Hello, Jack, thank you for the email, We all hope you are fully recovered from your illness.

This type of problem is called the motion of connected bodies.

The secret is to figure out what is connected and what additional equations can be had because of this connection.

Did you draw a diagram?

With reference to mine

Mass M1 only moves horizontally and mass M2 only moves vertically.

There is no friction anywhere so the tension is constant throughout the string. Call this T.

(Generally if friction is involved there will be different tensions in different parts of the string)

So writing Newton's Law equations for the motion Force = mass times acceleration for each particle with accelerations a1 and a2.

This allows us to substitute for the tension and eliminate it, but leaves us with a1 and a2.

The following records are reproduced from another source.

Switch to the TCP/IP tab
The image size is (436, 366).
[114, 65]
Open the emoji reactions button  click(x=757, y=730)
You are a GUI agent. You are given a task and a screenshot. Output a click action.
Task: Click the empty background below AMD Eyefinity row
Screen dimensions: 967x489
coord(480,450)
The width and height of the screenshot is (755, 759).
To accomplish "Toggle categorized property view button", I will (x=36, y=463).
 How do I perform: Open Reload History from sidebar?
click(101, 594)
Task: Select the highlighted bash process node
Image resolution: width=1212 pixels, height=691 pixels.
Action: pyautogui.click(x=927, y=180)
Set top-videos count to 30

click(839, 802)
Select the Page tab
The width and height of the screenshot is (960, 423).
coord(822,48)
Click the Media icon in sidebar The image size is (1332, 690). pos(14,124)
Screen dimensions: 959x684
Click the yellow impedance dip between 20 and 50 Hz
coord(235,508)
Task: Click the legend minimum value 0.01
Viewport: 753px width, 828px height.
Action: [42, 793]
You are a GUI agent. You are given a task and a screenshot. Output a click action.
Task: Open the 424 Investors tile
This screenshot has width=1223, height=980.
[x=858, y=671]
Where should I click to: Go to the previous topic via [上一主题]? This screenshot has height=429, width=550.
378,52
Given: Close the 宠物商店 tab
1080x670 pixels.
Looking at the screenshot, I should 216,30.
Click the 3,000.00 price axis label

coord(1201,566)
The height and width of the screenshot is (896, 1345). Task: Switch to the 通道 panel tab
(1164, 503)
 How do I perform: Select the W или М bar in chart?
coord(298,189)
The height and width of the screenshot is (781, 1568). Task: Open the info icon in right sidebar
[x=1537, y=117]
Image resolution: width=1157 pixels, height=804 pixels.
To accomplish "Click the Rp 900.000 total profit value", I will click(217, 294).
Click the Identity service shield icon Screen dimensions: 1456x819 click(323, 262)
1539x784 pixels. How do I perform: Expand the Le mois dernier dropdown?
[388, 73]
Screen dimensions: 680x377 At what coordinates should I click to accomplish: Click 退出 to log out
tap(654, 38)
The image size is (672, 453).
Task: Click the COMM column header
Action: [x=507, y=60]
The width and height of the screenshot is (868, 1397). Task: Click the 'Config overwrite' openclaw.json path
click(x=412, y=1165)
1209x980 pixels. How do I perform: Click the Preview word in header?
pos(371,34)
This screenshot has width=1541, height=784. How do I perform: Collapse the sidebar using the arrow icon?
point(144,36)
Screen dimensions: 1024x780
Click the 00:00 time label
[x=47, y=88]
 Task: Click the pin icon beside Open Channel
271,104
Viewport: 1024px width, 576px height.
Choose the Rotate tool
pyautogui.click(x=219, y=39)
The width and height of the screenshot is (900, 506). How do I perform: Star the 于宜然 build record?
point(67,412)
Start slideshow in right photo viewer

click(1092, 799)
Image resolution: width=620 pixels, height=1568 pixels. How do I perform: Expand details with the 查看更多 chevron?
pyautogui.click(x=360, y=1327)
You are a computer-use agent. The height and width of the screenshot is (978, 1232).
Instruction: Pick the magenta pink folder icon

Now chip has told you that a1 = 2a2.

This is easy to say, but can you prove it mathematically?

(This bit is often omitted in textbooks)

Well because the string does not stretch, break or go slack, the amount of string passing over pulley1 horizontally must be the same as the **total** amount of string that is added to both of the two support sides of the pulley2 as it descends.

So half the string is added to each side of pulley2 support so pulley2 descends vertically half the distance m1 moves horizontally.

But both m1 and m2 start from rest so at any time t from rest

s1 = 2s2.

So resorting to our old friend s = ut + 1/2 a t^2 we can show

a1 = 2 a2 as chip said.

I will leave you to finish the algebra to obtain the correct answers.